12 When s.459J(1)(b) is invoked, the court is called upon to decide what will best serve the statutory purpose at the time it considers the question. The court should therefore approach the matter in the light of circumstances prevailing at that time rather than by merely paying attention to some historical snapshot. The question for decision in the present proceeding is whether, having regard to the statutory purpose of providing a means for the creation of a statutory presumption of insolvency by reason of the non-payment of a single debt, the circumstances now prevailing in relation to the particular debt in question are such that the court should allow the presumption to arise or prevent its arising.

13 The Court of Appeal emphasised in the Meehan case that this is not some kind of intuitive exercise based on vague notions of fairness. In a case such as the present, the task is to be undertaken on the footing that a statutory demand should be allowed to create a presumption of insolvency if circumstances can be seen to be such that non-payment of the particular single debt within the prescribed period was unjustified. If there was some sound basis for failure to pay, distinct from genuine dispute as to the amount or existence of the debt or the existence of an offsetting claim, then the situation is one in which the policy of the legislation will be subverted if the presumption of insolvency is allowed to arise.
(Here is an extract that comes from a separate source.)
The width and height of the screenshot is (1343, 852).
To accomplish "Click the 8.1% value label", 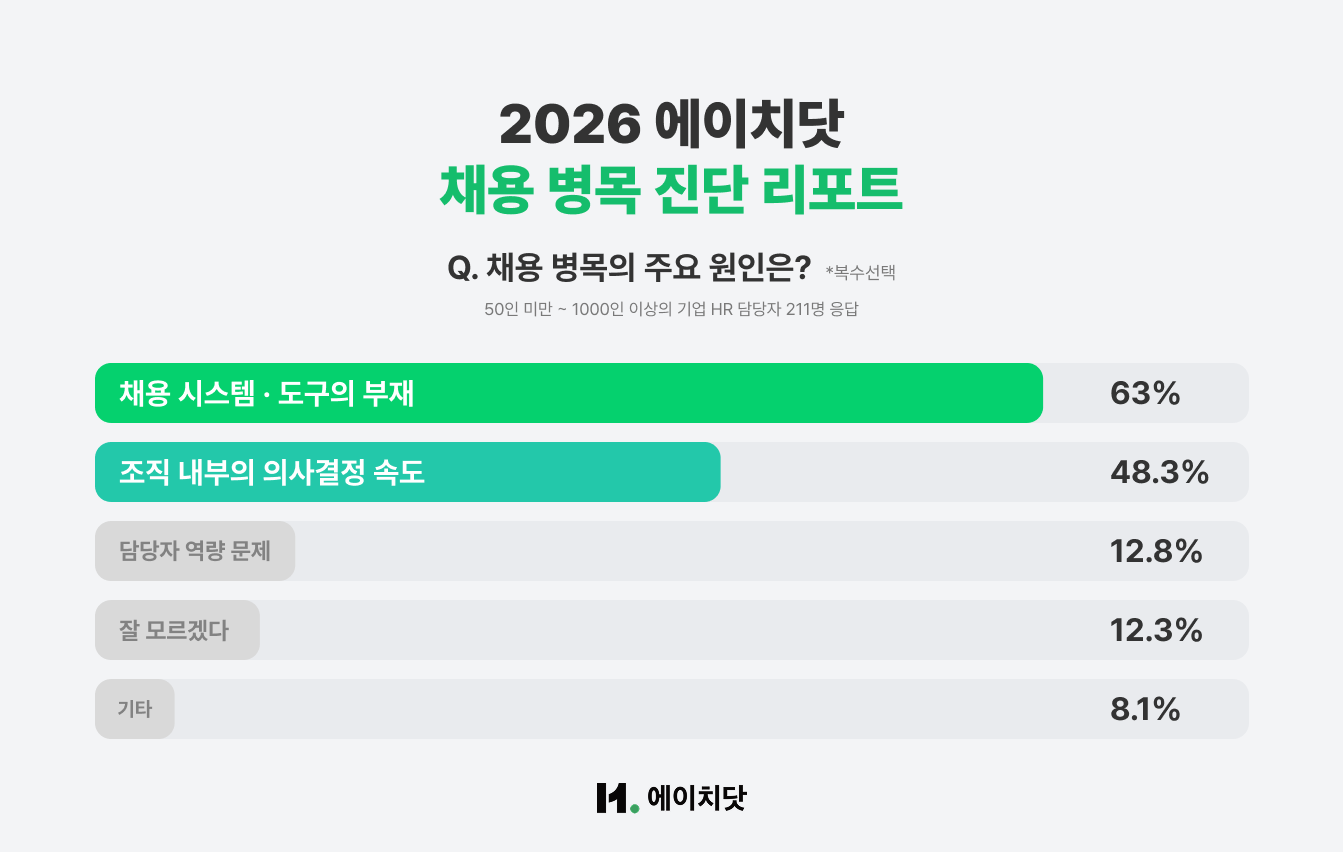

14 I was referred to a number of cases which tend to support the proposition that events after service of the statutory demand may be relied upon in pursuing a s.459G application based on s.459J(1)(b). In Cempro Pty Limited v Dennis M Brown Pty Limited (1994) 13 ACSR 628, for example, Von Doussa J was influenced in a context involving s.459J(1)(b) by the fact that eleven statutory demands associated with the statutory demand in question had been withdrawn whereas the twelfth had not; and this was in circumstances where all had been served on the same day, so that withdrawal of the eleven occurred after service of the twelfth. In Meehan's case, Young CJ in Eq, in his short concurring judgment, gave as a hypothetical example of circumstances within s.459J(1)(b) those where "the alleged creditor has made a statement or representations relating to the statutory demand which have reasonably induced a change of the alleged debtor's position." This, obviously enough, refers to matters arising after service of the demand.

15 The third case is KC Parksafe (Vic) Pty Limited v Dallbrook Pty Limited (1998) 87 FCR 509, which I mention only because of the possibility recognised there by Finkelstein J at page 515 that a creditor's failure to accept an offer to pay on terms may in a particular case be a reason for setting aside a demand under s.459J(1)(b).

16 The last case to be mentioned is of particular relevance to the present circumstances. It is the decision of Master Macready in Detail Rock Tools Pty Limited v Kleenkut Pty Limited [2003] NSWSC 643. That case, like this, involved a situation where a judgment debtor had obtained an order for payment by instalments. The order in that case was an order made by the Local Court in respect of a Local Court judgment. Under the Local Court (Civil Claims) Rules 1998, the order, while in force, operated as a stay of enforcement of the judgment. The order was made after service of the statutory demand. After deciding that the existence of a stay represented “some other reason” within s.459J(1)(b), Master Macready made particular observations at paragraph 10 of his judgment:

“Although the stay was not in force at the time of the issue of the demand, it did come into effect within twenty-one days after the date of issue. I do not see why that would make any difference. It is apparent the application was made promptly and only a month after the judgment. It was no doubt done as a response to the service of the demand. That does not detract from the clear legislative provision which allows applicants to pay debts by instalments. For those reasons I would propose to set aside the demand but I will briefly refer to the other matters.”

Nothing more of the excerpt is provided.